Are you basing that on this tweet?
I read the tweet differently. It sounds like the hardware is identical in AWD & Performance (including the silicon carbide inverters), and the only difference is the lot sorting.


__ https://twitter.com/i/web/status/998015873167208448
Additionally:

__ https://twitter.com/i/web/status/1107018227727491073


----------



## mrau

I think Elon meant ludicrous is as fast as possible.......however "plaid" is beyond being ludicrous in the fashion world.

Guess he won't be wearing plaid shirts anytime soon.


----------



## Foxtrotter

Plaid is the speed higher than ludicrous in Spaceballs.
Ridiculous is slower than ludicrous.


----------



## BSElectrons

Pretty sure the launch mode on the new Roadster will be “plaid” which I think means M3P will prob just continue to have “Track Mode” as its perk. I rather like that it’ll do 3.2s 0-60 every time I hit the peddle regardless of an option engaged.


----------



## JMON

mswlogo said:


> So what did his reply mean?


You tell me !


----------



## JMON

Foxtrotter said:


> Plaid is the speed higher than ludicrous in Spaceballs.
> Ridiculous is slower than ludicrous.


that was my IMMEDIATE reply to Elon !


----------



## AutopilotFan

Plaid is what happens when you go to Ludicrous Speed, as you can see in the clip @Foxtrotter posted.

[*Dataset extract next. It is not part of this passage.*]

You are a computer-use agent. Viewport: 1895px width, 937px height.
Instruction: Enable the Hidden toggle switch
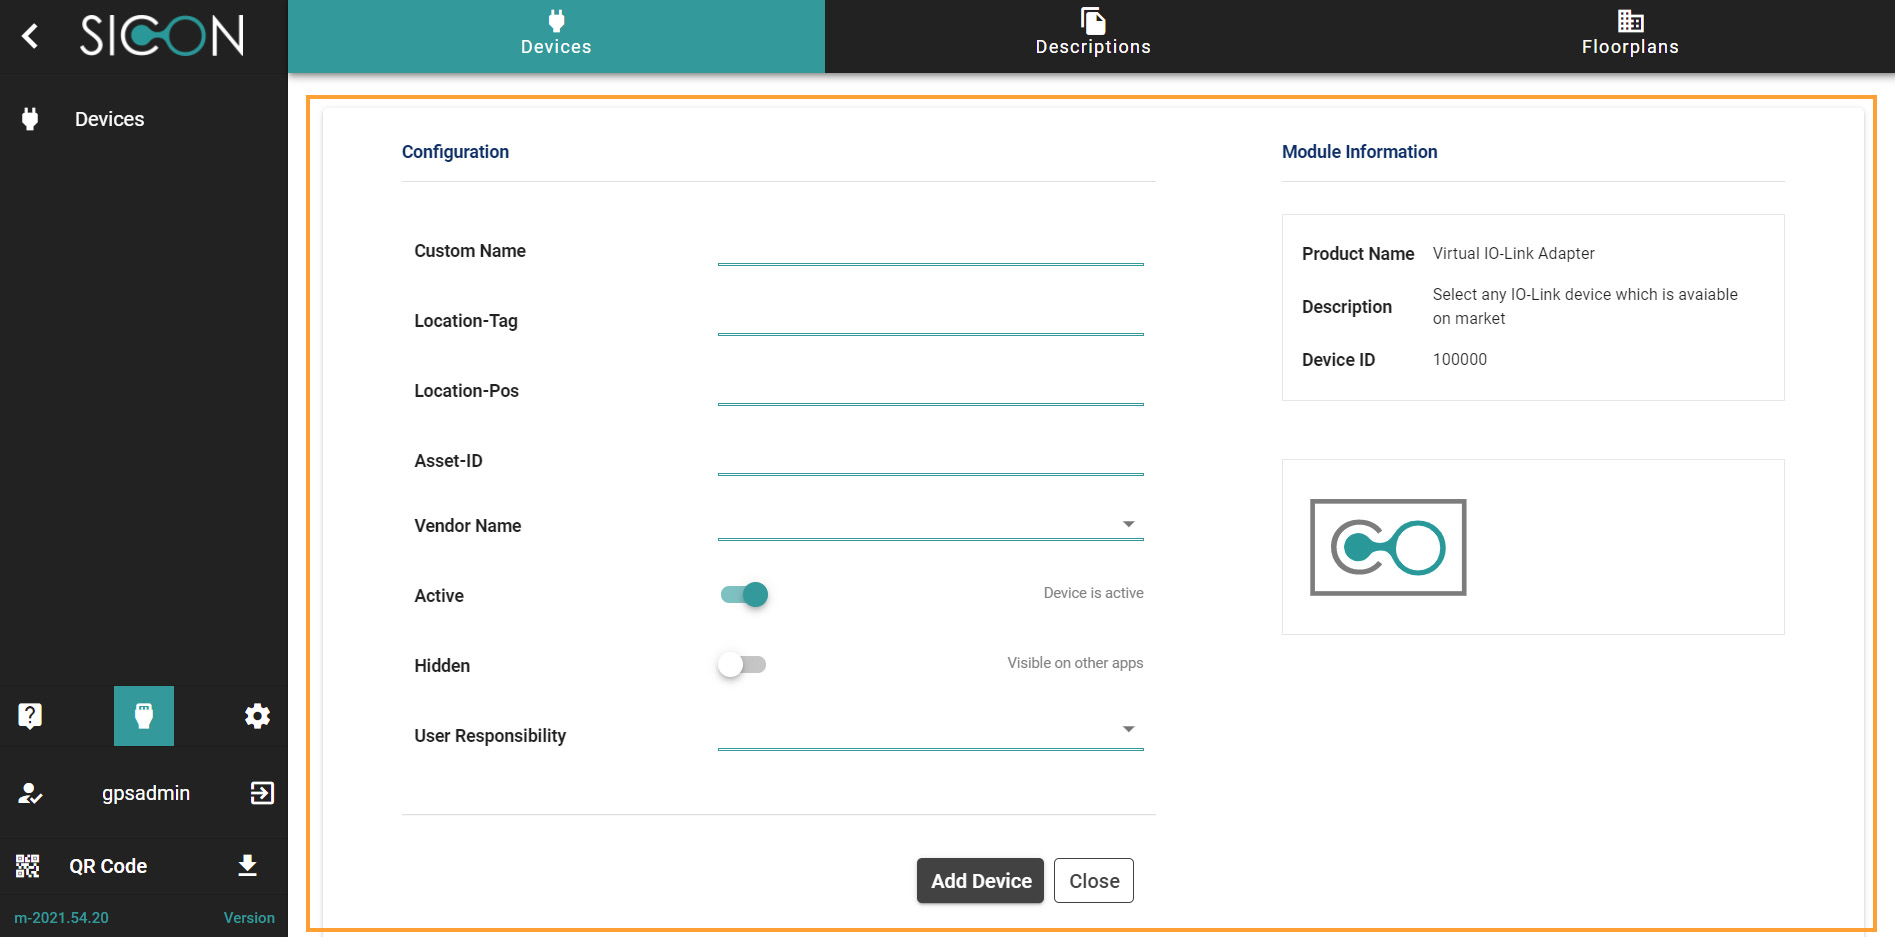pyautogui.click(x=742, y=665)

As I tell my passengers, this car doesn't have Ludicrous Speed so I can't go to Plaid. Now you know how nerdy my passengers tend to be.


----------



## JMON

The struggle to bring Ridiculous mode to life continues . . .


----------



## JMON

__ https://twitter.com/i/web/status/1174001017937170437


----------



## JMON

I have a dream . . .


----------



## EchoCharlie3189

JMON said:


> I have a dream . . .
> 
> View attachment 29856


 YES! Would you mind asking Elon (since I don't have Twitter) for paid Track mode unlock for all Model 3's? I am planning to take my SR+ on track sometime and it would be great to get a little slip angle without having to pay $300 for an MPP party box...


----------